In article <1114276994.583523.162370@xxxxxxxxxxxxxxxxxxxxxxxxxxxx>,
Minti <imanpreet@xxxxxxxxx> wrote:
>Pardon me Chris, but I really don't get the drift of what you are
>trying to convey. These strings are also "stringy", I don't see how
>these are "non-stringy".
If there is no '\0' byte in all 40 characters, it is not a string.
If there is a '\0' byte somewhere within those 40 characters, it
*is* a string -- and any characters after the first such '\0' are
not part of the string (but remain part of the array).
>IOW you are assuming that these "non-stringy" arrays are also supposed
>to end with a null character. "Stringy" I say.
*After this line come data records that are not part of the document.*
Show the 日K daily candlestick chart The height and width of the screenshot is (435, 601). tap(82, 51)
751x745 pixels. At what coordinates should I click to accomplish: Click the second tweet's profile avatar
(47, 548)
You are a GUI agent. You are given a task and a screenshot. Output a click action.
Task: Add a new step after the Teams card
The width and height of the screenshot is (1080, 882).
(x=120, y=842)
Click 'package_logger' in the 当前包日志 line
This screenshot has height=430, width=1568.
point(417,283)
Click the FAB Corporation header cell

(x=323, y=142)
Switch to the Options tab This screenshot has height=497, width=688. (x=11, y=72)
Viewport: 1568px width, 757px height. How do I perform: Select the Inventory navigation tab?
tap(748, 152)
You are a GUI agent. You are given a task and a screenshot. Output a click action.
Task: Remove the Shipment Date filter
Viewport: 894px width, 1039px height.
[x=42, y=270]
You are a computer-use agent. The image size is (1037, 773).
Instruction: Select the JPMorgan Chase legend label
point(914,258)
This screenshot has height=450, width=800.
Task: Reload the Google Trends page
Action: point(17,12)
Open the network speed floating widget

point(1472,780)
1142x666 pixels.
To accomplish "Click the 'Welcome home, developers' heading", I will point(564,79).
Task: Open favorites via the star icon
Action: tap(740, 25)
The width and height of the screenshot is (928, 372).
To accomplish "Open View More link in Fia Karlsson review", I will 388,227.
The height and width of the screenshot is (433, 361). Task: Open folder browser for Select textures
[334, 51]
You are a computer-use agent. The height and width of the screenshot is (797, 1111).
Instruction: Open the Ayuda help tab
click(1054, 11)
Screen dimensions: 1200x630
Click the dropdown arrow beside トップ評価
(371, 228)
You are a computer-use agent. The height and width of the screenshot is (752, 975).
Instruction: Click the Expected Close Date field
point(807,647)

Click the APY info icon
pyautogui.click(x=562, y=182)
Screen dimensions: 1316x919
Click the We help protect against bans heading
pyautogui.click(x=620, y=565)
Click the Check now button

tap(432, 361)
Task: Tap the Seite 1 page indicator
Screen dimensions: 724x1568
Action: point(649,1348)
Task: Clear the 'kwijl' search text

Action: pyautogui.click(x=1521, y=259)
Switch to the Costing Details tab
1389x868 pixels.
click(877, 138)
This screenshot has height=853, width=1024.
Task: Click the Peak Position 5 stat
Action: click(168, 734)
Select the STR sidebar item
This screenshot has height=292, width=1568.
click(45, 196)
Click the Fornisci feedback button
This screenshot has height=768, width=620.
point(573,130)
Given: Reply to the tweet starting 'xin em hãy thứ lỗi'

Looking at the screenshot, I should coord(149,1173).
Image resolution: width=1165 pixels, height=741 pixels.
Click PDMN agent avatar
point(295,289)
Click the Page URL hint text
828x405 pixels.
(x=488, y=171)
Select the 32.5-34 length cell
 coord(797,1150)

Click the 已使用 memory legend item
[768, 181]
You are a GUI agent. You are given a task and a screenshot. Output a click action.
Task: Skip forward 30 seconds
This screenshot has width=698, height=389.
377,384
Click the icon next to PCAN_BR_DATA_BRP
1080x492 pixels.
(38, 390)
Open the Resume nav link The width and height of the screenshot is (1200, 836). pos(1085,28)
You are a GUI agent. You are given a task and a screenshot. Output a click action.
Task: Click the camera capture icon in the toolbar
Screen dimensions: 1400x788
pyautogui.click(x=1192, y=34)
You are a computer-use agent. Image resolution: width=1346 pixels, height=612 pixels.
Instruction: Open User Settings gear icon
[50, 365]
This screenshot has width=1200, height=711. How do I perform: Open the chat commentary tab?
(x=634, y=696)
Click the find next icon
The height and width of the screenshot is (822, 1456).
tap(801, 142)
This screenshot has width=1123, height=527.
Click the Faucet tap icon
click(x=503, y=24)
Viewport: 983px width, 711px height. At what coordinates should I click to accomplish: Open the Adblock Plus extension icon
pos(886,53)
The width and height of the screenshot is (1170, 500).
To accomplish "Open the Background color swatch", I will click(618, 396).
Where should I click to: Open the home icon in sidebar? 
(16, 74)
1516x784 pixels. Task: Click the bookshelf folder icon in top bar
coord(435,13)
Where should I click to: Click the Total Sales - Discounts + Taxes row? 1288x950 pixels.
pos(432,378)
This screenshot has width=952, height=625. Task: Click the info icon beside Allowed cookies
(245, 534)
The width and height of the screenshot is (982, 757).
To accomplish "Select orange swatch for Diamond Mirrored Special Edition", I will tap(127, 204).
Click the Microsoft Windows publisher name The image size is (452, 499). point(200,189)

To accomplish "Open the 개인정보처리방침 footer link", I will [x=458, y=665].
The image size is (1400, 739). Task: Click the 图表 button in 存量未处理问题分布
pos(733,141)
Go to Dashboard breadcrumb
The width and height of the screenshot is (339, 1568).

In other words, I am saying that these arrays do not contain strings
if and only if they do not contain a '\0'. Note that strncpy()
sometimes makes such arrays (which is one reason some people invented
strlcpy()).
If I may draw an analogy: in mathematics, a statement is false if
there is even a single counterexample. Hence "x * (1/x) = 1" is
a false statement mathematically, because it does not hold for x=0.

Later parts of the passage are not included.